- **TASK LIST**
a. Answer these questions using the book review below.
(i) What is the name of the cargo ship the three men meet on?
(ii) What kind of work does Brown do?
(iii) What does Smith want to establish?
b. Reproduce the book review below word for word, from "Most Helpful Customer" to "a vegetarian centre.".
c. Continue the book review of "The Comedians" below, starting right after its final sentence.

Most Helpful Customer Reviews
24 of 24 people found the following review helpful
A masterpiece 26 Mar 2006
By David
Format:Paperback
I first read "The Comedians" around thirty years ago and then again around twenty years ago. Remembering how much I enjoyed and admired the novel I have just finished re-reading it and have now sadly closed the book.

It is an extremely satisfying novel written by one of the finest novelists of the 20th century.

The three main characters are the men, Brown, Smith (with the feisty Mrs. Smith) and Jones who meet as strangers on board the cargo-ship "Medea" bound from New York to Haiti where their paths cross and re-cross.

Brown, the main character, is a rootless hotelier with a shady past and without faith or hope.

Smith is a one-time American Presidential Candidate on an evangelic crusade to establish a vegetarian centre.

Jones is a mystery at first, a liar certainly, a con man perhaps, who falls in and out with the regime but eventually finds some redemption.

- **GIVEN DATA**
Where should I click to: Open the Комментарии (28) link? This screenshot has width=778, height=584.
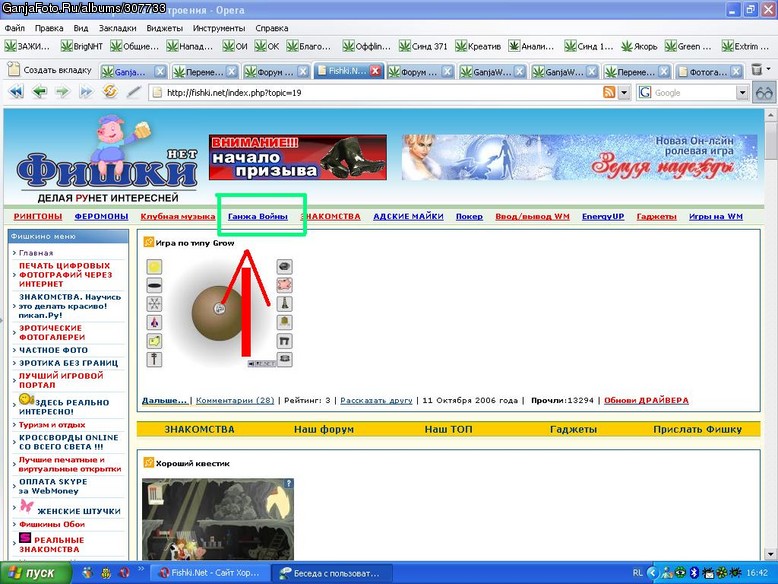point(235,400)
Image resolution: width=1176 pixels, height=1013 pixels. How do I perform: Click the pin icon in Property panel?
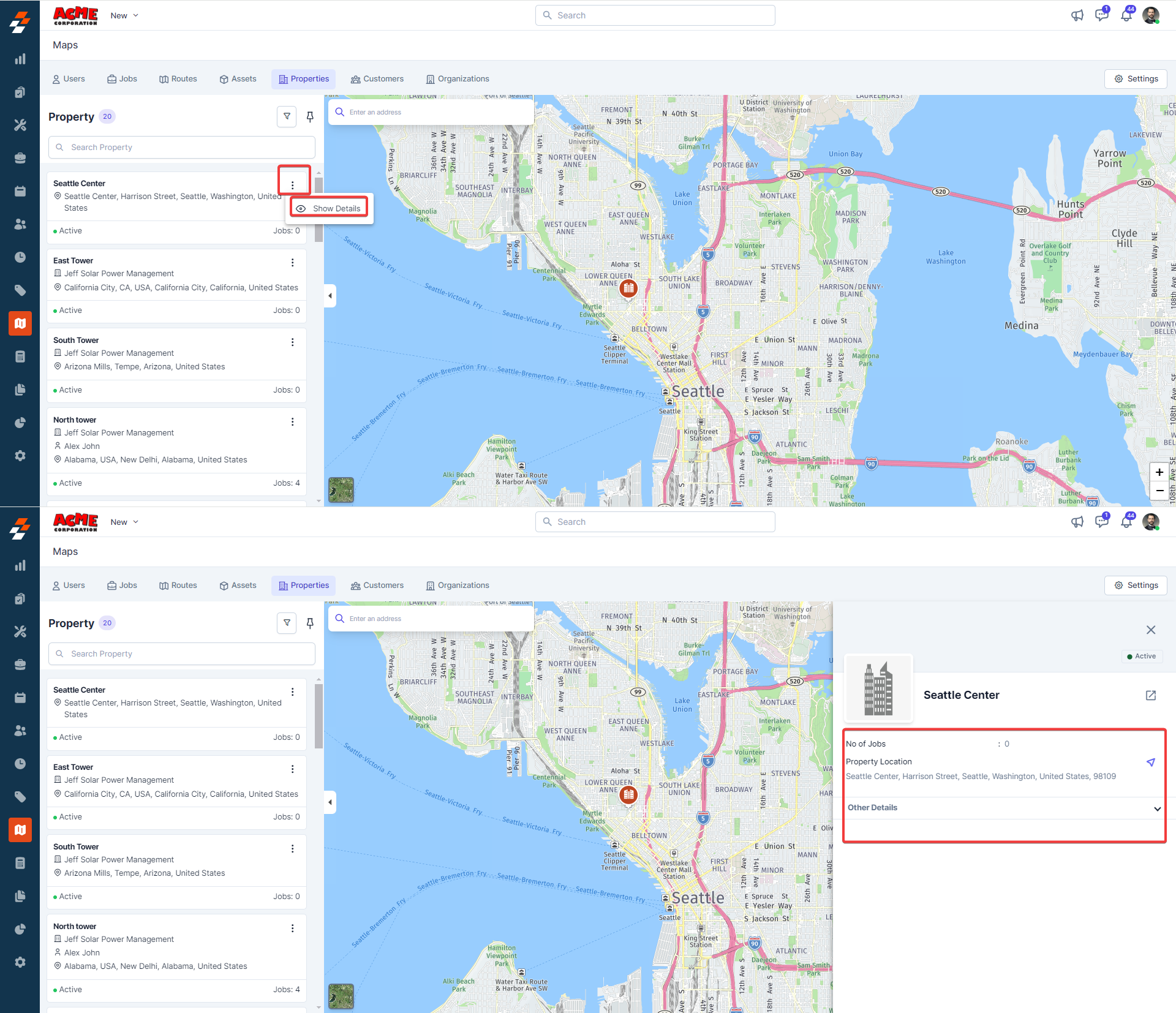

- **WRITTEN RESPONSES**
a.
(i) The "Medea"
(ii) He is a hotelier.
(iii) A vegetarian centre

b.
Most Helpful Customer Reviews
24 of 24 people found the following review helpful
A masterpiece 26 Mar 2006
By David
Format:Paperback
I first read "The Comedians" around thirty years ago and then again around twenty years ago. Remembering how much I enjoyed and admired the novel I have just finished re-reading it and have now sadly closed the book.

It is an extremely satisfying novel written by one of the finest novelists of the 20th century.

The three main characters are the men, Brown, Smith (with the feisty Mrs. Smith) and Jones who meet as strangers on board the cargo-ship "Medea" bound from New York to Haiti where their paths cross and re-cross.

Brown, the main character, is a rootless hotelier with a shady past and without faith or hope.

Smith is a one-time American Presidential Candidate on an evangelic crusade to establish a vegetarian centre.

c.
Set in the era of Papa Doc Duvalier's misrule with his sinister Tonton Macoute secret police the novel captures the atmosphere of a nation failed by it's corrupt leaders with a people living in fear and oppression.

But this story is not about Haiti, it is about failed romance, disillusionment, cynicism but with some hope and redemption (but not for all).

The introduction by Paul Theroux is a spoiler - he unravels and lays bare the plot and it is his opinion that this is "not one of Greenes best" and a "tepid novel" - whatever that means. I strongly advise readers to read Theroux's introduction AFTER the book and make their own minds up.

I believe this to be one of Greenes finest novels that even thirty years on from our first meeting was immensely pleasurable to read and one I highly recommend.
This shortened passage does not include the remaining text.